Fragrance Free vs. Unscented vs. No Added Fragrance

Fragrance free means no fragrance compounds were intentionally added to the product. No synthetic fragrances, no natural fragrances, no essential oil blends, no perfume compounds. A fragrance-free product may still have a faint scent from its functional ingredients (for example, an oil-based product might smell slightly like the oil it contains), but nothing was added for the purpose of creating a smell. The important caveat: "fragrance free" is not a regulated term with a universal legal definition enforced by a single agency. Its meaning depends on the manufacturer's honesty.

Unscented means the product has no noticeable scent. This is a critical distinction. An unscented product can contain masking fragrances, which are chemical compounds added specifically to neutralize the odors of other ingredients. The goal is a neutral-smelling product, not a fragrance-free one. Masking fragrances cancel out smells rather than adding new ones, but they are still fragrance compounds. In some cases, an unscented product can contain more fragrance chemicals than a scented product. The chemicals are simply working to cancel smells out rather than add them.

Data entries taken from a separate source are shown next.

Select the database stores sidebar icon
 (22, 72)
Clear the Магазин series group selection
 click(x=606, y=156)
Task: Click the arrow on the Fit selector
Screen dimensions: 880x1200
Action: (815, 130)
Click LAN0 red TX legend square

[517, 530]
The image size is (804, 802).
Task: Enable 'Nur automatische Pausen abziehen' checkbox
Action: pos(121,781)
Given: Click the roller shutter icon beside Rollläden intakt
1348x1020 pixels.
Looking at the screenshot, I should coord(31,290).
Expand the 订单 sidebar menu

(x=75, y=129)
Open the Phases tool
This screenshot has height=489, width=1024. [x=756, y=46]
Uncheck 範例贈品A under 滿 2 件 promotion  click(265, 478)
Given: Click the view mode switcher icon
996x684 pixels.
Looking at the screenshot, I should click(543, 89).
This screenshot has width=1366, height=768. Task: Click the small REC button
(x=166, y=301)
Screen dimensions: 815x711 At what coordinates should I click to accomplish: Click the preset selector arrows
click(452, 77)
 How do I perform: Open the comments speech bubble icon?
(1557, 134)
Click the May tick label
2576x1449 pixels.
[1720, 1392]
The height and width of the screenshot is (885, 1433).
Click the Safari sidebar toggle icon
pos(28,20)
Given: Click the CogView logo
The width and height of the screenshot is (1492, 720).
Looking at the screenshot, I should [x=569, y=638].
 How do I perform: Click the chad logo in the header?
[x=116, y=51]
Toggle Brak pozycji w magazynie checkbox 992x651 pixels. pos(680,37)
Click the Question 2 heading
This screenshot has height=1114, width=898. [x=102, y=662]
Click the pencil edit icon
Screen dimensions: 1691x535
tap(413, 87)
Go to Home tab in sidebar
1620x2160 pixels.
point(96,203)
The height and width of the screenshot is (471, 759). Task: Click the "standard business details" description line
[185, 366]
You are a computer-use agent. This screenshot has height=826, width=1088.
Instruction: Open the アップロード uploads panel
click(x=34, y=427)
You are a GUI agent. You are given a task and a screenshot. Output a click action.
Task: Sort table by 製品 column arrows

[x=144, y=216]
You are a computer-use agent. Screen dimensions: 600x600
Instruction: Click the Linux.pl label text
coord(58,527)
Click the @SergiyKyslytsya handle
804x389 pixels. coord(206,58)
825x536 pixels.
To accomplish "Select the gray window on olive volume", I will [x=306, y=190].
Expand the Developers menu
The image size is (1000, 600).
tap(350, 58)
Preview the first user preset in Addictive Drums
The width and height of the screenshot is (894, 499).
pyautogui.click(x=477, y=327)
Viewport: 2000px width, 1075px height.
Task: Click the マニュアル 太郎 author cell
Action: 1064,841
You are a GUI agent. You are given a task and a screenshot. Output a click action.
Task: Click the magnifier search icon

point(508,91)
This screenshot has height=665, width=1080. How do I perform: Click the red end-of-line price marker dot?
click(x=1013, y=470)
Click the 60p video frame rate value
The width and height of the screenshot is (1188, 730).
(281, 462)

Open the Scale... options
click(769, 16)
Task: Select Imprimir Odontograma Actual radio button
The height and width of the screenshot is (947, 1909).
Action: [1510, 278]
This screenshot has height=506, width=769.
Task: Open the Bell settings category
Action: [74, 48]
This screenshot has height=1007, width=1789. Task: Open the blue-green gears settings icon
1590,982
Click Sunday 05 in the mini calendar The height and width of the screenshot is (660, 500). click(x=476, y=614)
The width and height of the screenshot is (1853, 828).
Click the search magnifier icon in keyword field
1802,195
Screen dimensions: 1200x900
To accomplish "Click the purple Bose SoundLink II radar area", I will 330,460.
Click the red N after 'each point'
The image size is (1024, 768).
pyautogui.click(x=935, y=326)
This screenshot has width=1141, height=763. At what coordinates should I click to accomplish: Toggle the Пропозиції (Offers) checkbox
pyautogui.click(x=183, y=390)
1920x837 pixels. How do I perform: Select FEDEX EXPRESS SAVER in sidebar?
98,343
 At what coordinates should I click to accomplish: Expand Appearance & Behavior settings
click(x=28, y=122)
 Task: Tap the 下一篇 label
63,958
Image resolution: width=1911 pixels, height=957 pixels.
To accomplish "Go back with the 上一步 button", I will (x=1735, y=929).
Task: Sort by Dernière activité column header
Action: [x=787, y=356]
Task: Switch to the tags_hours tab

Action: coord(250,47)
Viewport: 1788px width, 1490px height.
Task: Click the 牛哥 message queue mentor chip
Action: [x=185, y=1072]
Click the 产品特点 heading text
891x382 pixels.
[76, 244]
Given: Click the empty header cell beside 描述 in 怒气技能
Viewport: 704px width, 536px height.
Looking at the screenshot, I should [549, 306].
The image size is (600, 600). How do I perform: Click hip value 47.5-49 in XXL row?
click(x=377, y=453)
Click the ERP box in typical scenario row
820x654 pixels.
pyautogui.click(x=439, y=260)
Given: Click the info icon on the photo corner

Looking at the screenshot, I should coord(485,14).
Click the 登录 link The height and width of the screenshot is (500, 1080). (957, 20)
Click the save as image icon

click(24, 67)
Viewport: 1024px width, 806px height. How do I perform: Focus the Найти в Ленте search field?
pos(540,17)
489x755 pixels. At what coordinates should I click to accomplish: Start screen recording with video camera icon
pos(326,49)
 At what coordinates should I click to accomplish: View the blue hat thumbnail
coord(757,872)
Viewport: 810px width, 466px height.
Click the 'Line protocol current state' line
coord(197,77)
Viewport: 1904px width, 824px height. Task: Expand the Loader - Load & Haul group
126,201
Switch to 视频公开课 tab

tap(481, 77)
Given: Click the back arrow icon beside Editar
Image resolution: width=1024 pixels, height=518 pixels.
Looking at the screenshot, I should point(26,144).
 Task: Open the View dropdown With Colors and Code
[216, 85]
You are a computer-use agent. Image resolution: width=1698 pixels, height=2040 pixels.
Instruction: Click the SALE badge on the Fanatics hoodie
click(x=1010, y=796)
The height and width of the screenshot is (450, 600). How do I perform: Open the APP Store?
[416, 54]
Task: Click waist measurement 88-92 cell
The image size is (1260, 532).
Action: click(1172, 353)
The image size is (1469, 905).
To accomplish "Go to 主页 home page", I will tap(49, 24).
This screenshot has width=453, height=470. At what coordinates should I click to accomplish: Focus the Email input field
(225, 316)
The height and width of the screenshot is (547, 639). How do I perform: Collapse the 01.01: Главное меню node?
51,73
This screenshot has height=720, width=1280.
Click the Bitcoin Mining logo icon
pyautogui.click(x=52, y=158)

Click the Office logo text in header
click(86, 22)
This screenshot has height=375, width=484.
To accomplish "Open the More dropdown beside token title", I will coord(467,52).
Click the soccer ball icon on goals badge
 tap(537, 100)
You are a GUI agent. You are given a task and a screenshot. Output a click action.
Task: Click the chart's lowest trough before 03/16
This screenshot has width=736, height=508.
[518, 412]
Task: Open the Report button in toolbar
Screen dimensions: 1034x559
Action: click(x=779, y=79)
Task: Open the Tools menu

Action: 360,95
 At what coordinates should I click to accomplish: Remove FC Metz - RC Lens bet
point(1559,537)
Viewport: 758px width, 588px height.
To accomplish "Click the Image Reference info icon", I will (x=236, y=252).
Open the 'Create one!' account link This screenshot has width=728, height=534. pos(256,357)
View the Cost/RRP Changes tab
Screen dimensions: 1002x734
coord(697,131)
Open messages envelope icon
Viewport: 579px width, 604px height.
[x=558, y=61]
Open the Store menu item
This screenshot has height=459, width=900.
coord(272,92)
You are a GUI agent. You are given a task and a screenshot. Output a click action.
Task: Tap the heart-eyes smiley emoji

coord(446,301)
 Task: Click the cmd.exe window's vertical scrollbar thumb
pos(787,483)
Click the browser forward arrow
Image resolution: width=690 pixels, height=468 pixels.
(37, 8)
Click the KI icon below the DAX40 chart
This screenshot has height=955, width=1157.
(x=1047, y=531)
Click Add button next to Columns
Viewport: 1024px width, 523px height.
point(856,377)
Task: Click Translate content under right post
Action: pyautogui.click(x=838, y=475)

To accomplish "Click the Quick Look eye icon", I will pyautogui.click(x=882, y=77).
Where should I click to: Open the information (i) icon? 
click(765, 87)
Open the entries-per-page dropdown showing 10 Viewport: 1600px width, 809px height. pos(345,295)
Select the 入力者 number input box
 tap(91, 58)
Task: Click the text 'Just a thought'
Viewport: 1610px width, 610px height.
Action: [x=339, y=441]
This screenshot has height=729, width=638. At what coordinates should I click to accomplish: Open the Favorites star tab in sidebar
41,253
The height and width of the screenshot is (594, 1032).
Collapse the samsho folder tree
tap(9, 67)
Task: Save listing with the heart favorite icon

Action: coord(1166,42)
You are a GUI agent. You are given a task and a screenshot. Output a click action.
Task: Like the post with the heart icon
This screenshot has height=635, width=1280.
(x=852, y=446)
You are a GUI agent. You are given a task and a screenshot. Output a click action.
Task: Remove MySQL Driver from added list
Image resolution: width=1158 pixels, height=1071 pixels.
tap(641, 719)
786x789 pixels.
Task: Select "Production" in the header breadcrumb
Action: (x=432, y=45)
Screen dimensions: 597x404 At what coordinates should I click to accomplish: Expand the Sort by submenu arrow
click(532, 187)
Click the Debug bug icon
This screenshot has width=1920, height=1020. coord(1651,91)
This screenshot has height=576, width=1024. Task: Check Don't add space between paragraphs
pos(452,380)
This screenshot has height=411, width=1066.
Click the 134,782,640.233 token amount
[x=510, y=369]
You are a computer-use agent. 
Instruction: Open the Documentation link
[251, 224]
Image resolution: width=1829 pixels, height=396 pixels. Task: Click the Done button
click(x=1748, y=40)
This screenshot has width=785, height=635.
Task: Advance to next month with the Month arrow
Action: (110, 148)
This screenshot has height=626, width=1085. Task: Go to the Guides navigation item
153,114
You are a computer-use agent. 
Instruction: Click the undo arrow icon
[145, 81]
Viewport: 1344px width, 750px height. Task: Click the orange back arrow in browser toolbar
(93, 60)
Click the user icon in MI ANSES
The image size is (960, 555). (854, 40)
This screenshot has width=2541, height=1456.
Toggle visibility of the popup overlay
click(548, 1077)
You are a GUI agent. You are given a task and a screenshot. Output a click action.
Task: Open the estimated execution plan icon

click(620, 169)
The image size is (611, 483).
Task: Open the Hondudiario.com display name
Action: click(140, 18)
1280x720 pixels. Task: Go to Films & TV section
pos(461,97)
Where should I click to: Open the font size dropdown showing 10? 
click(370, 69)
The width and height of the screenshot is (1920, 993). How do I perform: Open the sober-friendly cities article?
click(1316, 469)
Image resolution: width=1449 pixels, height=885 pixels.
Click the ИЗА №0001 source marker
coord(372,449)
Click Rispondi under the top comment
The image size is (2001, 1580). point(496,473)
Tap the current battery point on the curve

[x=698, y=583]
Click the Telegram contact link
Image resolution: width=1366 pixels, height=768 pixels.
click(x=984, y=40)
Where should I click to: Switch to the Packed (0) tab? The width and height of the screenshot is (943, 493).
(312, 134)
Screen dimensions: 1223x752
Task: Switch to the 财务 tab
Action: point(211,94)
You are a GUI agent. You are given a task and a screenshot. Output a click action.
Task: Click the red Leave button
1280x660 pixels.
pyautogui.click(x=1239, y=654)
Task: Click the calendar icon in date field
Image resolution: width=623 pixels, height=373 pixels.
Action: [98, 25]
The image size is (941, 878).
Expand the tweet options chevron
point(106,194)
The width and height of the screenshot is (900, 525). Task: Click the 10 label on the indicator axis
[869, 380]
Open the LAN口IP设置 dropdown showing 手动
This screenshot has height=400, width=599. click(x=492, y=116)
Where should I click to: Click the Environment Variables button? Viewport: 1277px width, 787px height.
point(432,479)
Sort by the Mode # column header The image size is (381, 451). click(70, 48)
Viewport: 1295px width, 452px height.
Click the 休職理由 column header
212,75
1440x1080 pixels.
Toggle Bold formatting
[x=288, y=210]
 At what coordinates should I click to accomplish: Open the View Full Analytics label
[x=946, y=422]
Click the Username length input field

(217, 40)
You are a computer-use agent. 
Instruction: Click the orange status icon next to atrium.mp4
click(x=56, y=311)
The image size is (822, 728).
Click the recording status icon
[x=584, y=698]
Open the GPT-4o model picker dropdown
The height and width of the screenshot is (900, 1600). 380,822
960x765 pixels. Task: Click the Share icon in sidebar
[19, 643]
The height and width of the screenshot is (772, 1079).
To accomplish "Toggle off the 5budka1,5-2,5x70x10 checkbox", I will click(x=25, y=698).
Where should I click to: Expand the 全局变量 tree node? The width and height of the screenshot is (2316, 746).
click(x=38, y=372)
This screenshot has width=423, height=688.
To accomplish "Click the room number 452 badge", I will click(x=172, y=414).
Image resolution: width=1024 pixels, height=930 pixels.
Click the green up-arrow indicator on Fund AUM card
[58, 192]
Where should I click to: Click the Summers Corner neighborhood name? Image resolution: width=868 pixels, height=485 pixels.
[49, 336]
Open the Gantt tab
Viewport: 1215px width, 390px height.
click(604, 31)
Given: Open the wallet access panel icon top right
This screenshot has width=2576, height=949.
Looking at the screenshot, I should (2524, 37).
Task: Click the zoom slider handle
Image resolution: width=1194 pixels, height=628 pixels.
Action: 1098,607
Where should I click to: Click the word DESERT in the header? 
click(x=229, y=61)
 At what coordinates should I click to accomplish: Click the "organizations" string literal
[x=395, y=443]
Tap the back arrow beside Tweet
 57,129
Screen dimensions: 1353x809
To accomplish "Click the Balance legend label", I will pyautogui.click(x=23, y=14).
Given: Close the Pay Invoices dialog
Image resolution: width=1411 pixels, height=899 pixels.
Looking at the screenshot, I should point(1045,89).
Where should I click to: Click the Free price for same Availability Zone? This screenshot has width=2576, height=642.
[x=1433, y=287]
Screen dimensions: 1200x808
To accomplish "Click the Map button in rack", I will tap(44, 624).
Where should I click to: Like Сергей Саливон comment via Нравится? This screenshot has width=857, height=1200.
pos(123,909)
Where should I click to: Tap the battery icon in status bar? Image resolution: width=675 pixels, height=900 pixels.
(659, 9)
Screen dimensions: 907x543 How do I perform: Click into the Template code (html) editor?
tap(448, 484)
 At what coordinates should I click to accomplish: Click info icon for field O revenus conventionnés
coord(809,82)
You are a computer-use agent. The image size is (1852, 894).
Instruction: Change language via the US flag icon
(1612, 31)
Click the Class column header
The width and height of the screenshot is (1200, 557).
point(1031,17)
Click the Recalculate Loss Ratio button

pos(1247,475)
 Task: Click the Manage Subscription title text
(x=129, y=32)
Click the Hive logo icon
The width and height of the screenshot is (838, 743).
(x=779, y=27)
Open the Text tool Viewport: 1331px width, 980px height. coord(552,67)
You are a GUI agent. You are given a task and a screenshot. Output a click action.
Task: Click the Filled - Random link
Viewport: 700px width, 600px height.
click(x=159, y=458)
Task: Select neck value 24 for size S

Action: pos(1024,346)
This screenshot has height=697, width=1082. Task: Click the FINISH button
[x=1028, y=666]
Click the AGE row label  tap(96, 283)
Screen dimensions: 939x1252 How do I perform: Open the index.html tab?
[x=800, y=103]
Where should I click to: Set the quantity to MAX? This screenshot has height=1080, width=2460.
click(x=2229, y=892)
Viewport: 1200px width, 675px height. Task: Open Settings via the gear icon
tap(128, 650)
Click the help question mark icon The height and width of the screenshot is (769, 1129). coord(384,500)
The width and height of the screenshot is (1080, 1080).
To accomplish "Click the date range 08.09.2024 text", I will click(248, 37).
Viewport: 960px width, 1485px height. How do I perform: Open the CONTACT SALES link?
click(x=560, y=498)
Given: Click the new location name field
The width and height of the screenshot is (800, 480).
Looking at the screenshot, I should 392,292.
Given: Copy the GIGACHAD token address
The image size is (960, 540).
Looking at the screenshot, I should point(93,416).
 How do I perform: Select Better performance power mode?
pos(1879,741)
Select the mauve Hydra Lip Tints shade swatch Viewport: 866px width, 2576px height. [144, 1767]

No added fragrance is the vaguest of the three. It generally means no fragrance was intentionally added, but the term has no standard definition, no regulatory backing, and no consistent usage across the industry. Some brands use it to mean the same thing as "fragrance free." Others use it to mean they did not add a standalone fragrance ingredient, even if other ingredients in the formula contain fragrance compounds as part of their composition. It is a marketing term without a clear guarantee.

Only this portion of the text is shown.